* [Collection entries]:
*** Block opens ***

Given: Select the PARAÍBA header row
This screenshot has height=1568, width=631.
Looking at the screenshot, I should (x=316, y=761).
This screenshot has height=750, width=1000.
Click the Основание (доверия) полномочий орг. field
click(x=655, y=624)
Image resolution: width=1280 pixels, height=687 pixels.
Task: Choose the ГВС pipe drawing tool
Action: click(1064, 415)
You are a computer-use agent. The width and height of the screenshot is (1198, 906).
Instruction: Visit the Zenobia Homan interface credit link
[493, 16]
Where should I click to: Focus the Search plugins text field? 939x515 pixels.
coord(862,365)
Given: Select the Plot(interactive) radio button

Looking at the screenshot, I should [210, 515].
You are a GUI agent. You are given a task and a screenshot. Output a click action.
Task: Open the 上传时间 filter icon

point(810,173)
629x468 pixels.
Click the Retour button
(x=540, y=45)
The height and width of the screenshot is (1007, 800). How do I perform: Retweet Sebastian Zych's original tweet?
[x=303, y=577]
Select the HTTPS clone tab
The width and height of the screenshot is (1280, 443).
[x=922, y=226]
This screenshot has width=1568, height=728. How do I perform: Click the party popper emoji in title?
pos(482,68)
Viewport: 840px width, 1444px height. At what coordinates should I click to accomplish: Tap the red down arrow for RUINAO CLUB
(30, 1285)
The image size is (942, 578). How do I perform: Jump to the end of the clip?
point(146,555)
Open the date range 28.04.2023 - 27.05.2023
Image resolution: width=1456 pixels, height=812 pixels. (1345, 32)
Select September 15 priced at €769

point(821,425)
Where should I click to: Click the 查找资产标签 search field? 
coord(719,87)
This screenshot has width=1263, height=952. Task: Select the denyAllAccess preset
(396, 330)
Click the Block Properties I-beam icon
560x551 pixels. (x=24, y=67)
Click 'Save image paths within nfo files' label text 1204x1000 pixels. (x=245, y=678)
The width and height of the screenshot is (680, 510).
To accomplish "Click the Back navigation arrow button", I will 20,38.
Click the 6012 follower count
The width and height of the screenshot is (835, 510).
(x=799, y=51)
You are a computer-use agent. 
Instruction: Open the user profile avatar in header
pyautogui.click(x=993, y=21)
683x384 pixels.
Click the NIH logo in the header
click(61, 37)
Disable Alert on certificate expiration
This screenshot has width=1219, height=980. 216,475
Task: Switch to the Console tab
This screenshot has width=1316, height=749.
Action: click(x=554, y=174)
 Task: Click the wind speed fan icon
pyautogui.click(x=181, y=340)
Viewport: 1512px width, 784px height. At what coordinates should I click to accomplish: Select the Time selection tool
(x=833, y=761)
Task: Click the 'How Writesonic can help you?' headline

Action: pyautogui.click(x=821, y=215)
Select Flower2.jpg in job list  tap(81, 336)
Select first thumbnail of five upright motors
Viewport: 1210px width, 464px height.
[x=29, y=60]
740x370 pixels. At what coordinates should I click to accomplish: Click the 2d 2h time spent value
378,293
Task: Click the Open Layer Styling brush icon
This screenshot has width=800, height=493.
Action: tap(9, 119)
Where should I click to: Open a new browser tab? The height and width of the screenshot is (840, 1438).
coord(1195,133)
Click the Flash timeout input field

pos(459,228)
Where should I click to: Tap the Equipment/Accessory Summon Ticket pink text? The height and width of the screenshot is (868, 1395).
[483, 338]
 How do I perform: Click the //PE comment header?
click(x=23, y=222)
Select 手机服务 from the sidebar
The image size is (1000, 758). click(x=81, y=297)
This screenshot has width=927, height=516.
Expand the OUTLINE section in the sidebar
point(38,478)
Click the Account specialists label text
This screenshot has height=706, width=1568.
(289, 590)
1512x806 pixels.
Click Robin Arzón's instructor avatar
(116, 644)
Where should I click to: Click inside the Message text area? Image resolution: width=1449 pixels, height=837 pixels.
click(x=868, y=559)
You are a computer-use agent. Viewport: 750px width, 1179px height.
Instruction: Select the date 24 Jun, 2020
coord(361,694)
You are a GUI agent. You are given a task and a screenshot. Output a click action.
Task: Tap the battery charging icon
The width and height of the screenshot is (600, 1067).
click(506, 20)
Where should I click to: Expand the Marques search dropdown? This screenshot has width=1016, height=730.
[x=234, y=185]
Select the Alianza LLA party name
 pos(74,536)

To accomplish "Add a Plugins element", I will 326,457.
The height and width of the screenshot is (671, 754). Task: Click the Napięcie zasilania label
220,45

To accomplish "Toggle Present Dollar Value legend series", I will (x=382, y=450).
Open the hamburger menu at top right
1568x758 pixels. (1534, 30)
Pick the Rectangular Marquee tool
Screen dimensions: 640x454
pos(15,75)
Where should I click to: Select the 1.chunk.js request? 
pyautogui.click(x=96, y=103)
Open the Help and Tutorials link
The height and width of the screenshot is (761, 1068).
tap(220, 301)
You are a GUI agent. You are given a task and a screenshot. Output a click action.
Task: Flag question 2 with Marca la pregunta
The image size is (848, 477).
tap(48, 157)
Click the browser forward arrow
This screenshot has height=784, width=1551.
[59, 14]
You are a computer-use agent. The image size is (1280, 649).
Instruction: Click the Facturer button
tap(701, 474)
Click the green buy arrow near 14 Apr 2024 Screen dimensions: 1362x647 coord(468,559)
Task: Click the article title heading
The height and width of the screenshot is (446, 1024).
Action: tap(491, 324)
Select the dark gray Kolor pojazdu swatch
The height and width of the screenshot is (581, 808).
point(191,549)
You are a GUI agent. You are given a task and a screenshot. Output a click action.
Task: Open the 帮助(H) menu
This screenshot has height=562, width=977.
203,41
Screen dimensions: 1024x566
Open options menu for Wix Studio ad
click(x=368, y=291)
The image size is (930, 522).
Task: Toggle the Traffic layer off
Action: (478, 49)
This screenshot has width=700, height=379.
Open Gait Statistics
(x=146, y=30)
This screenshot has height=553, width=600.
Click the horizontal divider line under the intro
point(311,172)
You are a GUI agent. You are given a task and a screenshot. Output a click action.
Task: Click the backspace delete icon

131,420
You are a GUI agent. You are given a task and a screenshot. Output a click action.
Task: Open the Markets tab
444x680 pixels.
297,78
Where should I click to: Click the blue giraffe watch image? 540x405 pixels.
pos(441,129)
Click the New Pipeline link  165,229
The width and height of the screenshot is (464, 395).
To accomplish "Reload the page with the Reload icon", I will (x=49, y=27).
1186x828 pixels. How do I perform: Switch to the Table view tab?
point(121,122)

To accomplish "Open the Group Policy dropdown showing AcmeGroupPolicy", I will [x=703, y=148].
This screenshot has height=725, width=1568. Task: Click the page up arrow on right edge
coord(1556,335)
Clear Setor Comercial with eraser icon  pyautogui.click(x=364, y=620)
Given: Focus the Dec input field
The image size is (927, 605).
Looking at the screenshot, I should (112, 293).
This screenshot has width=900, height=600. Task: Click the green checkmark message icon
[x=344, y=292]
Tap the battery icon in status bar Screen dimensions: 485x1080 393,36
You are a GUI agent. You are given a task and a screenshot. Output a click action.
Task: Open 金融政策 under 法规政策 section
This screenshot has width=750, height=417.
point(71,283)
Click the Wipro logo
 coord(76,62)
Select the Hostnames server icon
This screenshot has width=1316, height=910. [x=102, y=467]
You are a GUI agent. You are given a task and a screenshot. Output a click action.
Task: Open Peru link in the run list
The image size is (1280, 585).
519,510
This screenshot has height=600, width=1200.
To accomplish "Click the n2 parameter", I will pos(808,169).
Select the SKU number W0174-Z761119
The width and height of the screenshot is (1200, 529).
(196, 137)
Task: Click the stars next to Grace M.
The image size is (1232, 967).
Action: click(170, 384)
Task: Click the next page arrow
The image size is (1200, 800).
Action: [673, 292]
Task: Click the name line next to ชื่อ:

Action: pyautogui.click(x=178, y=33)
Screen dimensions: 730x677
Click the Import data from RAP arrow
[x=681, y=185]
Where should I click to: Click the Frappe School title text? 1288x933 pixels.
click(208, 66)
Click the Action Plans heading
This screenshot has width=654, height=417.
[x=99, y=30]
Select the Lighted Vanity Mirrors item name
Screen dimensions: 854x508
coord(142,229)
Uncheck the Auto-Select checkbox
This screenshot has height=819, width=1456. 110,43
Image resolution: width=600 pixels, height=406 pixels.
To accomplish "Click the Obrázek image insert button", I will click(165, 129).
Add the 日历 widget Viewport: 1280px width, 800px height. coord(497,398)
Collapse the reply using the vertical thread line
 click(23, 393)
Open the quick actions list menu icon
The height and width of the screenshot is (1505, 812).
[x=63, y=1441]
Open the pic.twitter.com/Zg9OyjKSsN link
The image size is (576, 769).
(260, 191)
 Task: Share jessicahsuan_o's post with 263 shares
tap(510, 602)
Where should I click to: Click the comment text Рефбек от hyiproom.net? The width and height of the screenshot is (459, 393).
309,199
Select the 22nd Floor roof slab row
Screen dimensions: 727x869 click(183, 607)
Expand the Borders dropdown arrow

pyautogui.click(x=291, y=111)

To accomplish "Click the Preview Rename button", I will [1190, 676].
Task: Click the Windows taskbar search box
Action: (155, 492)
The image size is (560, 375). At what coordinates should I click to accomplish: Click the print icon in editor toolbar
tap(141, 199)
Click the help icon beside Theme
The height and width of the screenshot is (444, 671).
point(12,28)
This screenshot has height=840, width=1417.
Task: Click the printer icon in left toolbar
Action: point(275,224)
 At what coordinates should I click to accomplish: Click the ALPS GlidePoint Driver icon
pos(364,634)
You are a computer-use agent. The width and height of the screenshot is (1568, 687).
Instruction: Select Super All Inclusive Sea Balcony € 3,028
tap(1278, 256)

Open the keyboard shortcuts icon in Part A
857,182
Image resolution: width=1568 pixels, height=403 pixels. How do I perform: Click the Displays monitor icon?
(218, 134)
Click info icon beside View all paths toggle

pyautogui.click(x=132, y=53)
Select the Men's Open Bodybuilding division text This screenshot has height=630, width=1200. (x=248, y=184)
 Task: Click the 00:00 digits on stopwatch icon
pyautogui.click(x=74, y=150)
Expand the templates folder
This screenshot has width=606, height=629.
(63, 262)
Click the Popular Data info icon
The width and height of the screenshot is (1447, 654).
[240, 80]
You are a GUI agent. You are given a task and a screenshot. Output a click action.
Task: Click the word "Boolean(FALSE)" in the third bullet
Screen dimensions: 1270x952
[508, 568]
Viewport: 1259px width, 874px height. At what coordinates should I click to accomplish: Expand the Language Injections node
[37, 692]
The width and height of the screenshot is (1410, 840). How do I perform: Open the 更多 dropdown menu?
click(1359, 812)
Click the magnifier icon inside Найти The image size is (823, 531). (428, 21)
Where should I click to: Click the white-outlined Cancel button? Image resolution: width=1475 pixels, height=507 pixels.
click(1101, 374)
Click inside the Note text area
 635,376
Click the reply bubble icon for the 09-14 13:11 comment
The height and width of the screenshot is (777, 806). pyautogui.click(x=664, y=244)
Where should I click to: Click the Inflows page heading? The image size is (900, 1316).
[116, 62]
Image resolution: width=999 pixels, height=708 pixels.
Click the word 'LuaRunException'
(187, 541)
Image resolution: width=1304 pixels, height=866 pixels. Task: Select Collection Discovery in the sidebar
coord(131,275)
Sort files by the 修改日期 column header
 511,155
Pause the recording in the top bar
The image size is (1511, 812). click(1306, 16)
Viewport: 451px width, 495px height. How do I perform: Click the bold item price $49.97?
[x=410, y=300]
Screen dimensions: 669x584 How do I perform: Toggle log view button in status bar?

*** Block closes ***

* [Task brief]: Would you retype exactly the lines above, from the line with "Where should I click to: Click the blue" to the line with "This screenshot has height=600, width=1200.", with both end lines kept and nothing more?

* [Answer section]:
Where should I click to: Click the blue giraffe watch image? 540x405 pixels.
pos(441,129)
Click the New Pipeline link  165,229
The width and height of the screenshot is (464, 395).
To accomplish "Reload the page with the Reload icon", I will (x=49, y=27).
1186x828 pixels. How do I perform: Switch to the Table view tab?
point(121,122)

To accomplish "Open the Group Policy dropdown showing AcmeGroupPolicy", I will [x=703, y=148].
This screenshot has height=725, width=1568. Task: Click the page up arrow on right edge
coord(1556,335)
Clear Setor Comercial with eraser icon  pyautogui.click(x=364, y=620)
Given: Focus the Dec input field
The image size is (927, 605).
Looking at the screenshot, I should (112, 293).
This screenshot has width=900, height=600. Task: Click the green checkmark message icon
[x=344, y=292]
Tap the battery icon in status bar Screen dimensions: 485x1080 393,36
You are a GUI agent. You are given a task and a screenshot. Output a click action.
Task: Open 金融政策 under 法规政策 section
This screenshot has width=750, height=417.
point(71,283)
Click the Wipro logo
 coord(76,62)
Select the Hostnames server icon
This screenshot has width=1316, height=910. [x=102, y=467]
You are a GUI agent. You are given a task and a screenshot. Output a click action.
Task: Open Peru link in the run list
The image size is (1280, 585).
519,510
This screenshot has height=600, width=1200.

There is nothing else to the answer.